Al dott. Benedetto Delle Site abbiamo chiesto di spiegare quale è l’obiettivo che si prefigge questo corso: “Il ciclo di incontri prende spunto dal motto di papa Pio XI, ‘osservare, giudicare, intervenire’: l’epidemia da coronavirus ha provocato un cambiamento drammatico nello scenario mondiale, investendo l’economia, la società, la politica, la visione del mondo.

Scenari nuovi, imprevisti, che vogliamo capire ed affrontare con quello che è il metodo suggerito dalla dottrina sociale della Chiesa: l’osservazione dei fatti, il giudizio attraverso un discernimento fondato sulla sapienza del Magistero e conseguentemente l’azione alla quale la classe dirigente e imprenditoriale è chiamata nel mondo”.

Quale importanza riveste per il cristiano la Dottrina Sociale della Chiesa?

“La Dottrina sociale della Chiesa è un pensiero organico sulla vita sociale degli uomini che nasce dalla declinazione del Fatto cristiano nell’ambito delle realtà temporali. Raccolta nelle encicliche e nei pronunciamenti dei pontefici che si sono trovati di fronte alle grandi questioni della modernità, essa parla ad ogni uomo, perché la Chiesa lo conosce profondamente, ma per il cristiano in modo particolare rappresenta una bussola indispensabile per orientarsi ed agire in una società complessa”.

Cosa propone l’Ucid nel rilancio dell’economia dopo il coronavirus?

“Occorre liberare l’economia e mettervi al centro la persona umana, portatrice di valori inviolabili perché immagine del suo Creatore. Fare economia significa seguire una vocazione nobile e servire il bene comune: sono innanzitutto le imprese a reggere la nostra economia, creare ricchezza ed occupazione, in un ecosistema che continua purtroppo ad ostacolarle e penalizzarle.

E’ necessario poi sostenere di più la famiglia, perché il calo demografico ha effetti macroeconomici devastanti sui quali è tornata correttamente a pronunciarsi anche la CEI. In tutte le sedi, ivi inclusi gli Stati generali convocati dal premier Conte, abbiamo portato questo tipo di sensibilità ed indirizzo”.

Cosa vuol dire per l’Italia l’approvazione del Recovery Fund?

“Si tratta di un primo segnale molto positivo, perché ripristina una forma di solidarietà europea perduta negli anni.
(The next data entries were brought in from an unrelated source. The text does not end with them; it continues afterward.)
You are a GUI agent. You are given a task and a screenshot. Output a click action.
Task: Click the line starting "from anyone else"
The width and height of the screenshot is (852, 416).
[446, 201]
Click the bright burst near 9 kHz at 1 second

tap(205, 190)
L’oscuramento delle radici giudaico-cristiane dalla costituzione dell’Unione è tra le cause di questa perdita di solidarietà fra gli stati europei. Se davvero vogliamo evitare i particolarismi, dobbiamo chiederci quale Europa vogliamo, interrogarci sulle autentiche fondamenta della sua unità.

Occorre inoltre che lo Stato canalizzi quelle risorse in investimenti virtuosi, capaci di attivare le energie migliori dal popolo italiano, che da sempre esprime eccellenze in ogni campo, senza tornare a forme di assistenzialismo e statalismo che in passato non hanno fatto bene al nostro Paese”.